Exercise details: Output the full listing again without altering anything.

Supplied records:
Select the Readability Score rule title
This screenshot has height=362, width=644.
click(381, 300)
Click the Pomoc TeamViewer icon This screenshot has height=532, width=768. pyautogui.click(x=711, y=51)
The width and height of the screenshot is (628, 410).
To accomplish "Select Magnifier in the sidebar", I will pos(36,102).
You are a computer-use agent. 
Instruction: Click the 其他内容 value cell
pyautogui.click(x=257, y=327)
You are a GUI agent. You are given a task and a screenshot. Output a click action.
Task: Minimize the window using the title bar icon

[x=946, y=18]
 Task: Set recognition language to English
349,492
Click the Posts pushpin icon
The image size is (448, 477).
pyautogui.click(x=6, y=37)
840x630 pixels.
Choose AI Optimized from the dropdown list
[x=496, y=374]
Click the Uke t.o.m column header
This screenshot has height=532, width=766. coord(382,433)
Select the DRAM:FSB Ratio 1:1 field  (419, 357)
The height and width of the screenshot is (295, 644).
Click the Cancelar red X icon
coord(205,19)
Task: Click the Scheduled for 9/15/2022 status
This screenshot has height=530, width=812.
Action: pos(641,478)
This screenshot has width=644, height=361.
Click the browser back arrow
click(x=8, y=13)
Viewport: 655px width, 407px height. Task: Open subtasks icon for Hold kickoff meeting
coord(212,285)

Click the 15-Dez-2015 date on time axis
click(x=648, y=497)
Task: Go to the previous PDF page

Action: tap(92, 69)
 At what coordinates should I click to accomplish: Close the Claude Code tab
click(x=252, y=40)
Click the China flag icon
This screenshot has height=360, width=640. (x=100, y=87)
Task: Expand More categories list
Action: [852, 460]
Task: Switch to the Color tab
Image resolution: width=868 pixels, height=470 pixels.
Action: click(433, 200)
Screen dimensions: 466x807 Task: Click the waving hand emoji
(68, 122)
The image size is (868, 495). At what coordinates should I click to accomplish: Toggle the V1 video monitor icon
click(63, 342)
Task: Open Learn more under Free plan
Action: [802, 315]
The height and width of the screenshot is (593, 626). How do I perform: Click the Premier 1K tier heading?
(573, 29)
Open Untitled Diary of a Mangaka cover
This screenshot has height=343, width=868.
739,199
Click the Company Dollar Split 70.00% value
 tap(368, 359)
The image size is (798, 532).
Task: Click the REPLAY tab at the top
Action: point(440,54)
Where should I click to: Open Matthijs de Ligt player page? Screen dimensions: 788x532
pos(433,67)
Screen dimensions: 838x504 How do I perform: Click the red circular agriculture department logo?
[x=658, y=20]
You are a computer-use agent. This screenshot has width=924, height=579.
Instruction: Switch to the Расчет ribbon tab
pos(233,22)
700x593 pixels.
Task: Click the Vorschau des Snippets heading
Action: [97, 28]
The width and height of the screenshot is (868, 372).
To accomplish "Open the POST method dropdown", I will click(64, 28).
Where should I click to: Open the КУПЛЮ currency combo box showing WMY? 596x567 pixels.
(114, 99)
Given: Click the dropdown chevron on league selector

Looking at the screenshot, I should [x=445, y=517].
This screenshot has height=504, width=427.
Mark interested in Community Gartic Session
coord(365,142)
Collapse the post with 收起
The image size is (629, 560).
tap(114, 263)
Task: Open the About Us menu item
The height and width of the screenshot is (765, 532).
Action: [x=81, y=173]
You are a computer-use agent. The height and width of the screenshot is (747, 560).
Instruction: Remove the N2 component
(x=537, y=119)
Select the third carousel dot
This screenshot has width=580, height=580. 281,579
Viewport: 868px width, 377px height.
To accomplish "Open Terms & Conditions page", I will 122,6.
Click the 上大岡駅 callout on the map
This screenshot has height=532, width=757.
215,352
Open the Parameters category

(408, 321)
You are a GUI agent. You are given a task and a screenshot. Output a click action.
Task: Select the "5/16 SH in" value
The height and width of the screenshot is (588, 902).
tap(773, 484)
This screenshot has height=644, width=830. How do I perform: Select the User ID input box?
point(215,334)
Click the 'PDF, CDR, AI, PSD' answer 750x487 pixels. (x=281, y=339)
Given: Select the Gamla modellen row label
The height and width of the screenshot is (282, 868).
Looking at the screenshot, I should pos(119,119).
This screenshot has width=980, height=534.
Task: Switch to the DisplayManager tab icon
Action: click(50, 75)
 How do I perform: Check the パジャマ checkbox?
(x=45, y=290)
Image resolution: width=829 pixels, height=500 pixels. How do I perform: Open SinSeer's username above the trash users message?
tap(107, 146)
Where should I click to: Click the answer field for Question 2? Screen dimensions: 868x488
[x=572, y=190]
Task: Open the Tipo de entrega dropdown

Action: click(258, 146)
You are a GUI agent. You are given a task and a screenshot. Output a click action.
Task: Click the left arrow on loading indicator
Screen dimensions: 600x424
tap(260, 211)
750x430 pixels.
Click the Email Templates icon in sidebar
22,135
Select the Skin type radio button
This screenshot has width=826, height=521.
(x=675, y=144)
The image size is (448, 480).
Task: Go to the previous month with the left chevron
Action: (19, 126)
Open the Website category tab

Your solution:
Select the Readability Score rule title
This screenshot has height=362, width=644.
click(381, 300)
Click the Pomoc TeamViewer icon This screenshot has height=532, width=768. pyautogui.click(x=711, y=51)
The width and height of the screenshot is (628, 410).
To accomplish "Select Magnifier in the sidebar", I will pos(36,102).
You are a computer-use agent. 
Instruction: Click the 其他内容 value cell
pyautogui.click(x=257, y=327)
You are a GUI agent. You are given a task and a screenshot. Output a click action.
Task: Minimize the window using the title bar icon

[x=946, y=18]
 Task: Set recognition language to English
349,492
Click the Posts pushpin icon
The image size is (448, 477).
pyautogui.click(x=6, y=37)
840x630 pixels.
Choose AI Optimized from the dropdown list
[x=496, y=374]
Click the Uke t.o.m column header
This screenshot has height=532, width=766. coord(382,433)
Select the DRAM:FSB Ratio 1:1 field  (419, 357)
The height and width of the screenshot is (295, 644).
Click the Cancelar red X icon
coord(205,19)
Task: Click the Scheduled for 9/15/2022 status
This screenshot has height=530, width=812.
Action: pos(641,478)
This screenshot has width=644, height=361.
Click the browser back arrow
click(x=8, y=13)
Viewport: 655px width, 407px height. Task: Open subtasks icon for Hold kickoff meeting
coord(212,285)

Click the 15-Dez-2015 date on time axis
click(x=648, y=497)
Task: Go to the previous PDF page

Action: tap(92, 69)
 At what coordinates should I click to accomplish: Close the Claude Code tab
click(x=252, y=40)
Click the China flag icon
This screenshot has height=360, width=640. (x=100, y=87)
Task: Expand More categories list
Action: [852, 460]
Task: Switch to the Color tab
Image resolution: width=868 pixels, height=470 pixels.
Action: click(433, 200)
Screen dimensions: 466x807 Task: Click the waving hand emoji
(68, 122)
The image size is (868, 495). At what coordinates should I click to accomplish: Toggle the V1 video monitor icon
click(63, 342)
Task: Open Learn more under Free plan
Action: [802, 315]
The height and width of the screenshot is (593, 626). How do I perform: Click the Premier 1K tier heading?
(573, 29)
Open Untitled Diary of a Mangaka cover
This screenshot has height=343, width=868.
739,199
Click the Company Dollar Split 70.00% value
 tap(368, 359)
The image size is (798, 532).
Task: Click the REPLAY tab at the top
Action: point(440,54)
Where should I click to: Open Matthijs de Ligt player page? Screen dimensions: 788x532
pos(433,67)
Screen dimensions: 838x504 How do I perform: Click the red circular agriculture department logo?
[x=658, y=20]
You are a computer-use agent. This screenshot has width=924, height=579.
Instruction: Switch to the Расчет ribbon tab
pos(233,22)
700x593 pixels.
Task: Click the Vorschau des Snippets heading
Action: [97, 28]
The width and height of the screenshot is (868, 372).
To accomplish "Open the POST method dropdown", I will click(64, 28).
Where should I click to: Open the КУПЛЮ currency combo box showing WMY? 596x567 pixels.
(114, 99)
Given: Click the dropdown chevron on league selector

Looking at the screenshot, I should [x=445, y=517].
This screenshot has height=504, width=427.
Mark interested in Community Gartic Session
coord(365,142)
Collapse the post with 收起
The image size is (629, 560).
tap(114, 263)
Task: Open the About Us menu item
The height and width of the screenshot is (765, 532).
Action: [x=81, y=173]
You are a computer-use agent. The height and width of the screenshot is (747, 560).
Instruction: Remove the N2 component
(x=537, y=119)
Select the third carousel dot
This screenshot has width=580, height=580. 281,579
Viewport: 868px width, 377px height.
To accomplish "Open Terms & Conditions page", I will 122,6.
Click the 上大岡駅 callout on the map
This screenshot has height=532, width=757.
215,352
Open the Parameters category

(408, 321)
You are a GUI agent. You are given a task and a screenshot. Output a click action.
Task: Select the "5/16 SH in" value
The height and width of the screenshot is (588, 902).
tap(773, 484)
This screenshot has height=644, width=830. How do I perform: Select the User ID input box?
point(215,334)
Click the 'PDF, CDR, AI, PSD' answer 750x487 pixels. (x=281, y=339)
Given: Select the Gamla modellen row label
The height and width of the screenshot is (282, 868).
Looking at the screenshot, I should pos(119,119).
This screenshot has width=980, height=534.
Task: Switch to the DisplayManager tab icon
Action: click(50, 75)
 How do I perform: Check the パジャマ checkbox?
(x=45, y=290)
Image resolution: width=829 pixels, height=500 pixels. How do I perform: Open SinSeer's username above the trash users message?
tap(107, 146)
Where should I click to: Click the answer field for Question 2? Screen dimensions: 868x488
[x=572, y=190]
Task: Open the Tipo de entrega dropdown

Action: click(258, 146)
You are a GUI agent. You are given a task and a screenshot. Output a click action.
Task: Click the left arrow on loading indicator
Screen dimensions: 600x424
tap(260, 211)
750x430 pixels.
Click the Email Templates icon in sidebar
22,135
Select the Skin type radio button
This screenshot has width=826, height=521.
(x=675, y=144)
The image size is (448, 480).
Task: Go to the previous month with the left chevron
Action: (19, 126)
Open the Website category tab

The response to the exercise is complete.